## How to complete this task
Lines with the string "agent" in the data below: report how many there are, and write nothing but the number.

## Records supplied
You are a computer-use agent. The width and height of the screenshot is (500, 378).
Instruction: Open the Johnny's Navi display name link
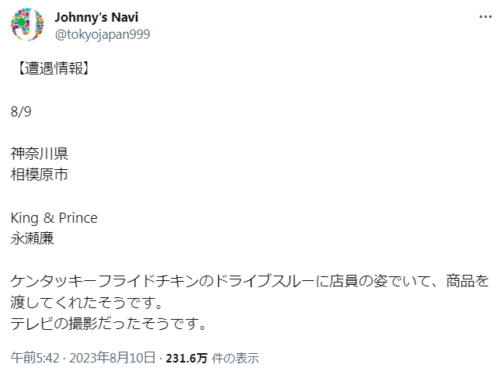click(96, 17)
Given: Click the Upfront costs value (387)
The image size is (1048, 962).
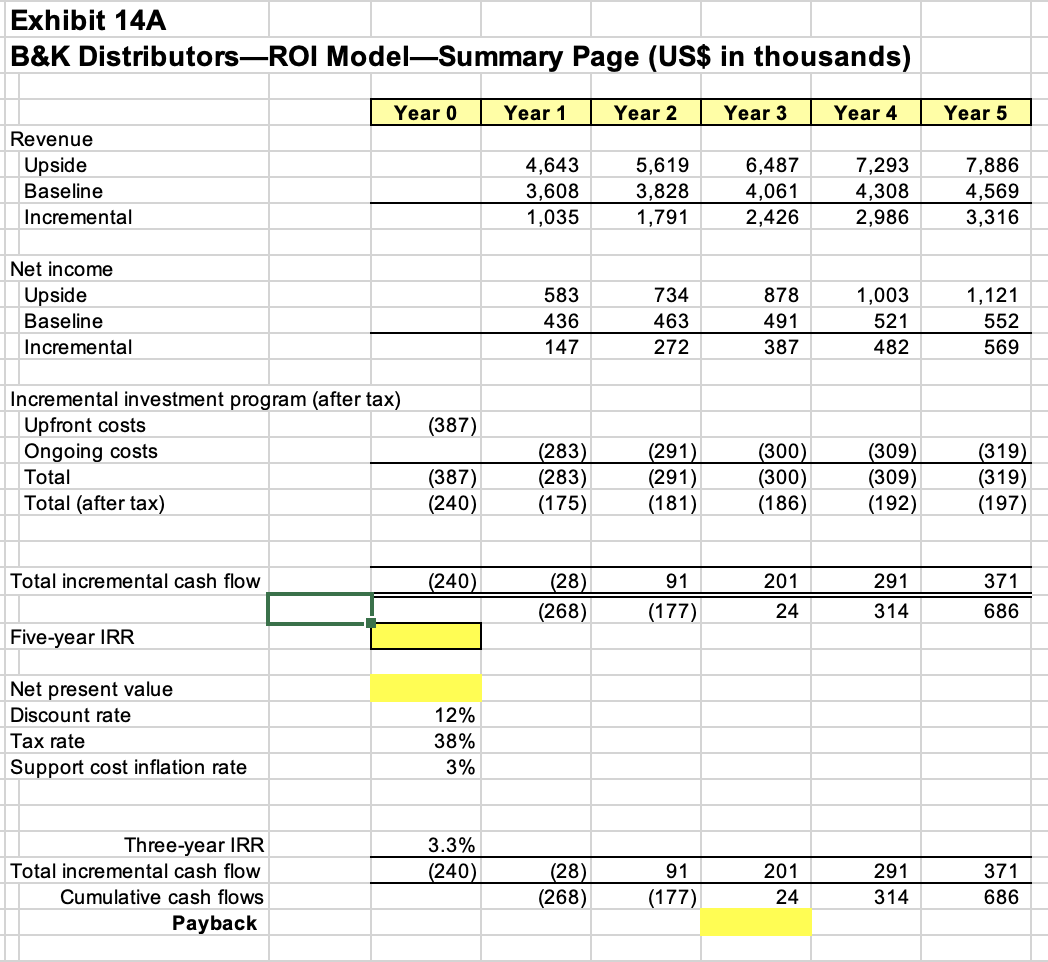Looking at the screenshot, I should [425, 424].
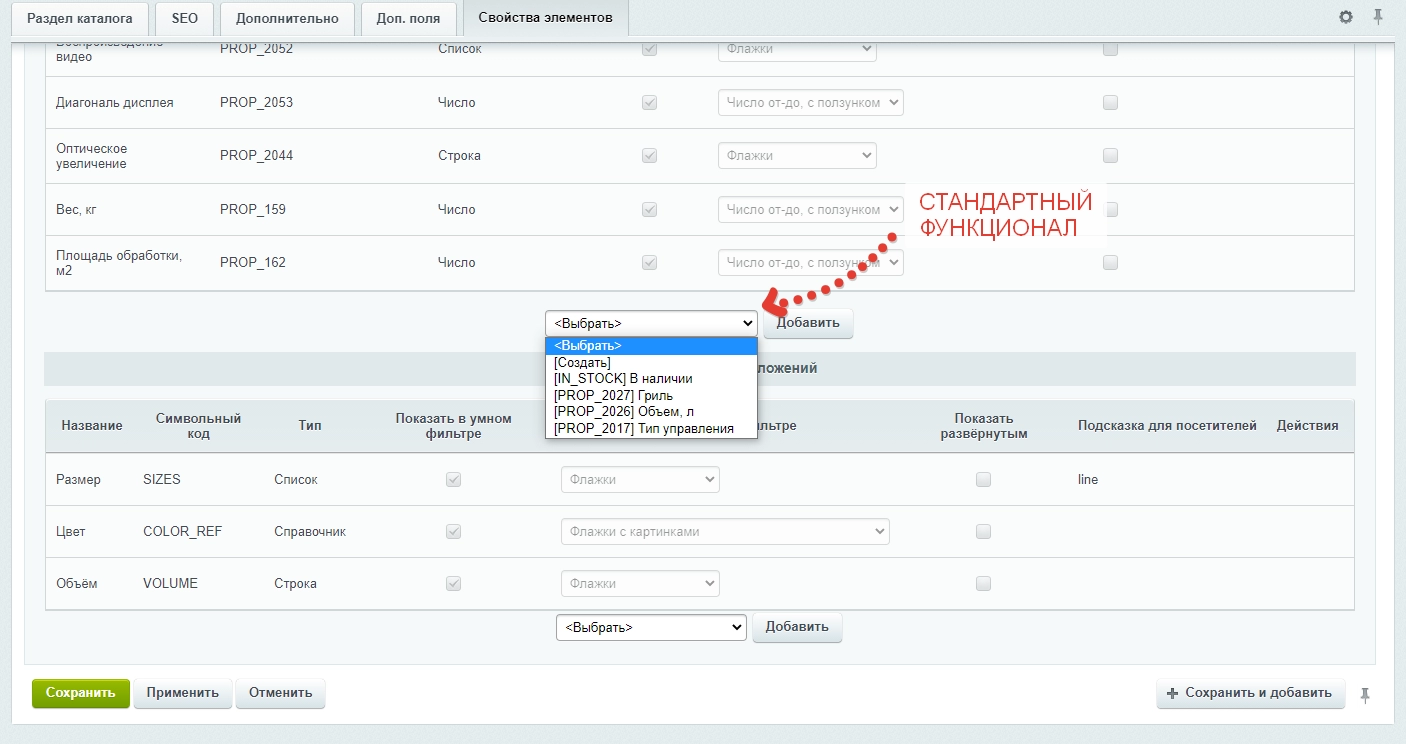Screen dimensions: 1406x744
Task: Switch to the SEO tab
Action: pyautogui.click(x=183, y=18)
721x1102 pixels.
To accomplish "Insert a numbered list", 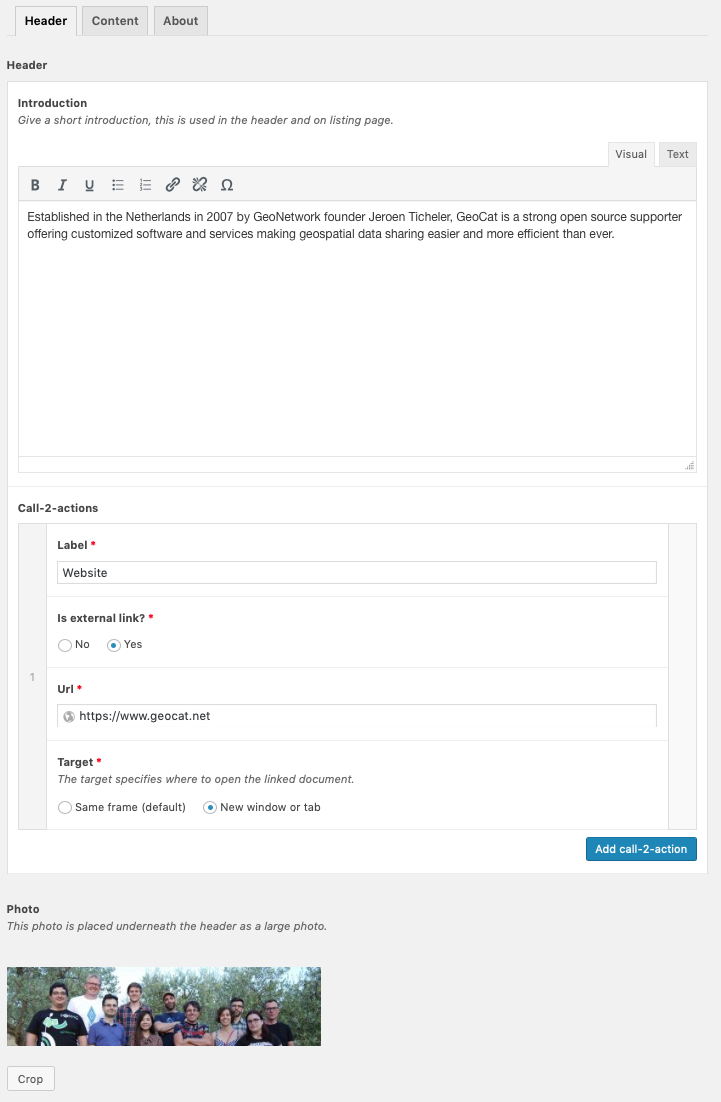I will point(145,185).
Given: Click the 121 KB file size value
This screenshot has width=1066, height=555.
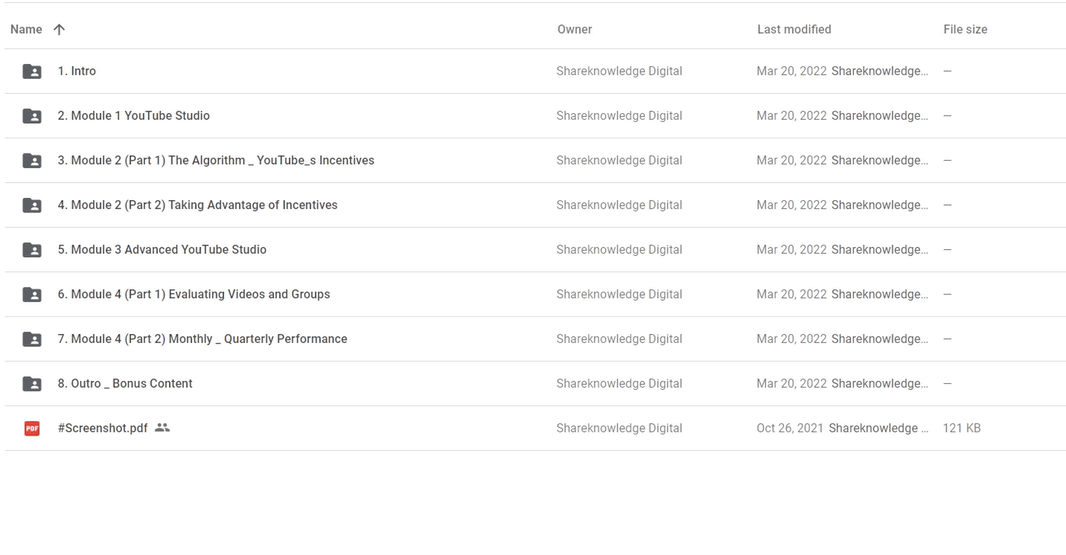Looking at the screenshot, I should pyautogui.click(x=961, y=428).
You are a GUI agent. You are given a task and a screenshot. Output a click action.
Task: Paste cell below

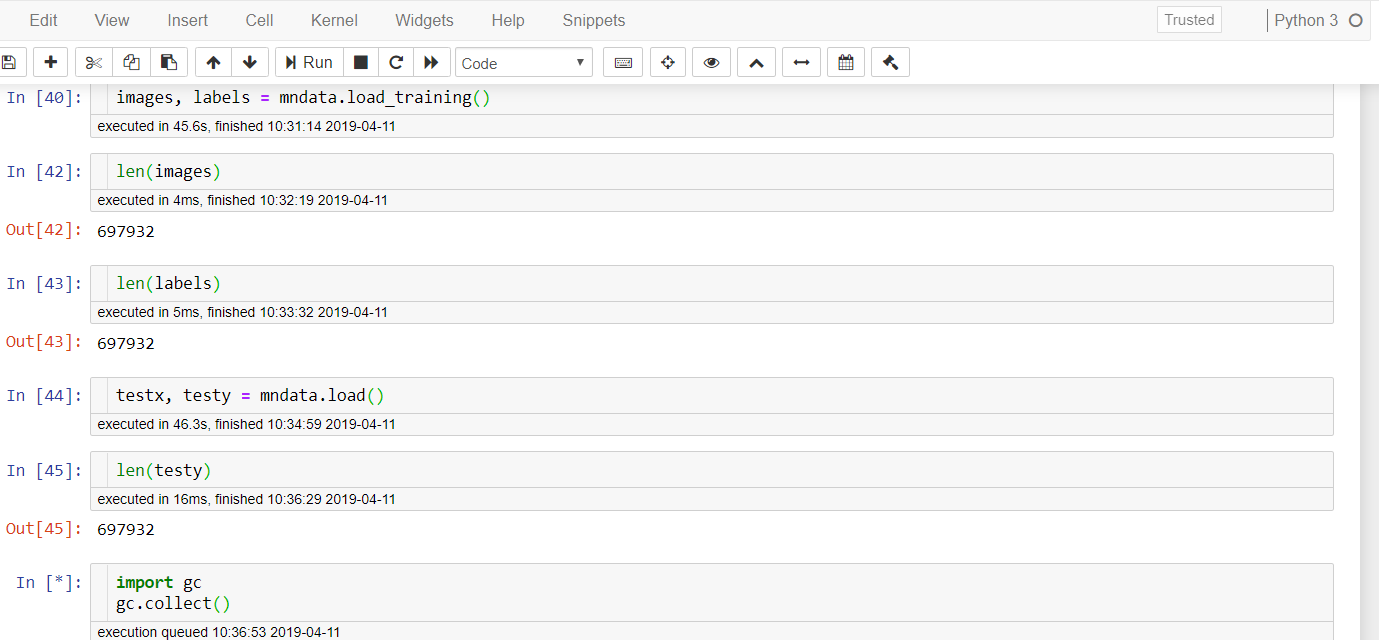[x=169, y=62]
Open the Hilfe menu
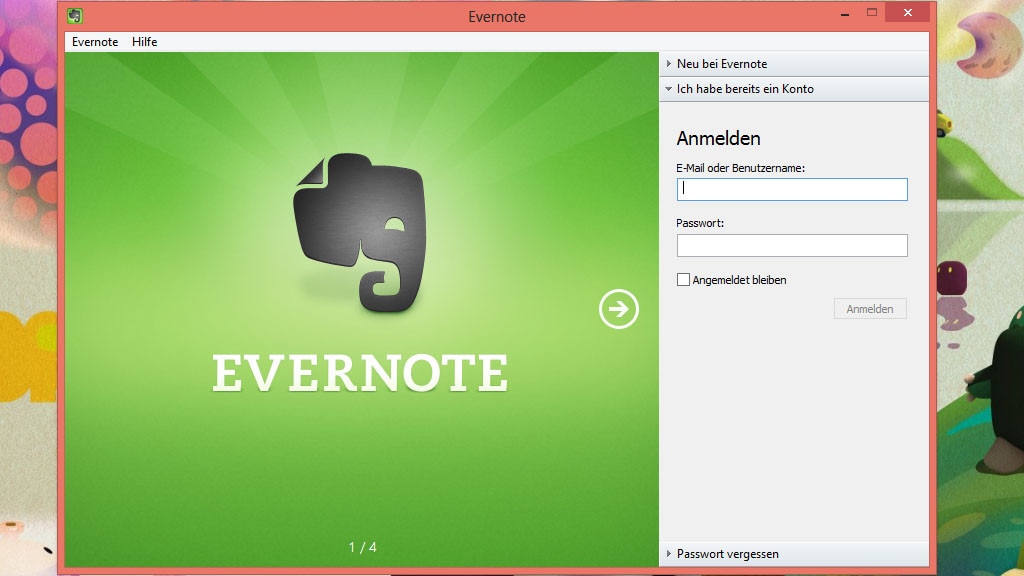Viewport: 1024px width, 576px height. point(144,42)
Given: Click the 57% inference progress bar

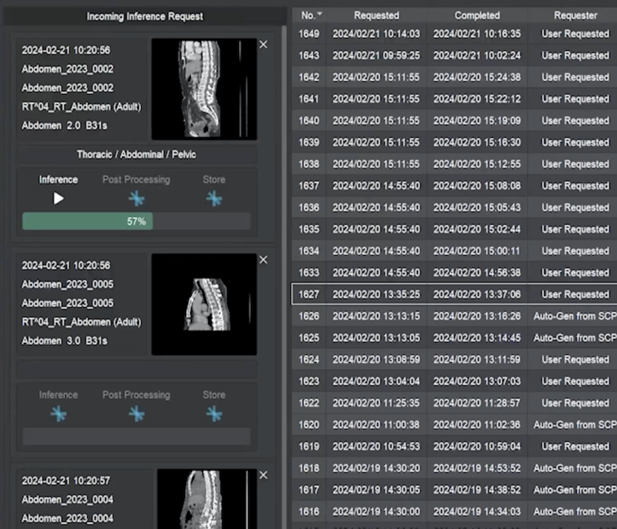Looking at the screenshot, I should click(x=136, y=221).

## Exercise result
2